Sunday, September 27, 2009

The Origin of Sabermetrics

This is an interesting time to be a baseball fan, and I don't mean because it's September, and the playoffs are about to start. In the last ten or so years baseball has quietly undergone a revolution, the true depth of which is only now becoming apparent in mainstream coverage of the game. Most broadcasts have started to carry On-Base Percentage (OBP) alongside the old mainstays of Batting Average (Avg), Home Runs (HR), and Runs Batted In (RBI). This is a subtle addition, but it belies a fundamental change to baseball culture. The younger generation of baseball fans – and, more importantly – baseball executives and scouts and even some players – are understanding statistics differently. Most teams have come to realize that RBI are not, really, indicative of who's a good player, and that even widely accepted statistics like Earned Run Average (ERA) are limited when evaluating pitchers.

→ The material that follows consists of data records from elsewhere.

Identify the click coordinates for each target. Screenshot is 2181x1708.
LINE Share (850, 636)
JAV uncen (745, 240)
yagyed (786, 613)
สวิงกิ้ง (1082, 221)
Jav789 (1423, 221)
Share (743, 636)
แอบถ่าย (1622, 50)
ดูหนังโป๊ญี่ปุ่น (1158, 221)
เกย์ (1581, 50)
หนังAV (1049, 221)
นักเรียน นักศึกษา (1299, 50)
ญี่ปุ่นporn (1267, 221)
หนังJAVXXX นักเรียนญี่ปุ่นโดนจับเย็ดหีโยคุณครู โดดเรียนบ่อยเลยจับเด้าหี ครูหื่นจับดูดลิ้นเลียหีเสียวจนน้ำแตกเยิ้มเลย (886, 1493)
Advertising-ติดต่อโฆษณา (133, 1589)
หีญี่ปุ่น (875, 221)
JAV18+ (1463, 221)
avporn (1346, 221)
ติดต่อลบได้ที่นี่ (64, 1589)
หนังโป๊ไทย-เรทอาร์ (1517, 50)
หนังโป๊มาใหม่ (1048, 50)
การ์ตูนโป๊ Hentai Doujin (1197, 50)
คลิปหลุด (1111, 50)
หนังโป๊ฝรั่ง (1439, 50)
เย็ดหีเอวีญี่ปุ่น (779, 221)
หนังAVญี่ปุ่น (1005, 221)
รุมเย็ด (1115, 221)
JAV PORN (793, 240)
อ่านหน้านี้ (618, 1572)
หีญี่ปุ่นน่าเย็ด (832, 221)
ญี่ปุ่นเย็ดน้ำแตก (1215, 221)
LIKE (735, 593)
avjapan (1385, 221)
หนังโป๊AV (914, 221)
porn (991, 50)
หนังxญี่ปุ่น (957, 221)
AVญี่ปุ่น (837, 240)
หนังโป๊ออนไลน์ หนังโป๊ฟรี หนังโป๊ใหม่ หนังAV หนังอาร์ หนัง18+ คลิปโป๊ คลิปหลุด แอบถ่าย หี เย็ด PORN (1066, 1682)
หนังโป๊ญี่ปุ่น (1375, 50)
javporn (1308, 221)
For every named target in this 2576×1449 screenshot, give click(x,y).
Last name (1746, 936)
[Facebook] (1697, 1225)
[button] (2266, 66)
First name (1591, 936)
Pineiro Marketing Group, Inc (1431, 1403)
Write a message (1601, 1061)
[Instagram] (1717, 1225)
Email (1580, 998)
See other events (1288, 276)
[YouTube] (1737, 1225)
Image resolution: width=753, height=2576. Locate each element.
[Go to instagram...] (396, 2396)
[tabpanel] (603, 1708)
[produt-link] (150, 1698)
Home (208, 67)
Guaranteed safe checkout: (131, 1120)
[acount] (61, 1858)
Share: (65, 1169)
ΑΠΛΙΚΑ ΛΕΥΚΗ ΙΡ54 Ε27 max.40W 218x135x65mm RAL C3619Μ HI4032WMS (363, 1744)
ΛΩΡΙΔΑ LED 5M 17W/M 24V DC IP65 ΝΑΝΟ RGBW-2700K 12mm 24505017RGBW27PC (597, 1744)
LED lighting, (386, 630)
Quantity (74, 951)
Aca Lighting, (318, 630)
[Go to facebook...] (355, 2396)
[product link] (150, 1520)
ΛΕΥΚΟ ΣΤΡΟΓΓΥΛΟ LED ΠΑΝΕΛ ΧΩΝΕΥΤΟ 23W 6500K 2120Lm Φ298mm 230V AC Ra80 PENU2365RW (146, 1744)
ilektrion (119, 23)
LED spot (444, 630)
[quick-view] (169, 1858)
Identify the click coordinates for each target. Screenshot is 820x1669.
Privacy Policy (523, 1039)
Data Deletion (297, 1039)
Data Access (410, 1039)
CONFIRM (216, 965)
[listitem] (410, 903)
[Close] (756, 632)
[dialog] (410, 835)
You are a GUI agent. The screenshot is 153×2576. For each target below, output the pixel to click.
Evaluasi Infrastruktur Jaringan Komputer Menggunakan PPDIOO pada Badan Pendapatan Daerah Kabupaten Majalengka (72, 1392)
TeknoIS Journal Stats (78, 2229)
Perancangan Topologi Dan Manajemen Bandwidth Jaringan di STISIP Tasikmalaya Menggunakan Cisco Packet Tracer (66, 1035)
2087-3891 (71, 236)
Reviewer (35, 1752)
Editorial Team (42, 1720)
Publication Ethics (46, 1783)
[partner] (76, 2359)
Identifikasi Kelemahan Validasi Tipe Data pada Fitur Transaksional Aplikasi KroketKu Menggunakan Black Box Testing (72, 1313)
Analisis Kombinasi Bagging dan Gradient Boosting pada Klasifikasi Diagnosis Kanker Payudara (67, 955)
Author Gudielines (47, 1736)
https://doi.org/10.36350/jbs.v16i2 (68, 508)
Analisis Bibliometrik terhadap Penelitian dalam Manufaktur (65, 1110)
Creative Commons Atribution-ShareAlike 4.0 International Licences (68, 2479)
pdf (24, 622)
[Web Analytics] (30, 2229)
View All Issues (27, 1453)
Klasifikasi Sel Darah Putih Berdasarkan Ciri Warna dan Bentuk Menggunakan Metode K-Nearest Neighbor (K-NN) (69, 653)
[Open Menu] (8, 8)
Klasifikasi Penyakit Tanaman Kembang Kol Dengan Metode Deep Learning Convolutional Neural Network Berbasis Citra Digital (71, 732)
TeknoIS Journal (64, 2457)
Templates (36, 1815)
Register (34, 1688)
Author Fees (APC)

You may have heard the term “Sabermetrics.” This is where it comes from. Back in the 70s, a man named Bill James wrote an annual series of books called The Bill James Baseball Abstract. Self-published, and with almost no initial readership, James's ideas caught on, and he became something of a cult figure among baseball fans who were dissatisfied with traditional ways of thinking about the game. Perhaps the most fundamental argument in the Abstracts was that OBP was more important than, not only Batting Average, but everything else. Fans – and players – who had grown up without ever hearing their favorite announcer utter the words “on base percentage” found it hard to believe that this statistic could really matter that much, but to some people it made sense.

The argument, for the uninitiated, goes something like this. What is the object of the game of baseball? Of course, to score more runs than your opponent. Since we're concerned with offense for the moment, lets think about how runs are scored. In order to win a game, you must score at least one run, which means at least one hitter must reach base, and then travel around the diamond before three outs are recorded. So what's the key part of that run-scoring process? Traditional thinking would have said that traveling around the diamond is the key. “We want fast players, and players who can get to second, or third, or even home, without anyone else coming up. We also want players who are good at driving runners in.”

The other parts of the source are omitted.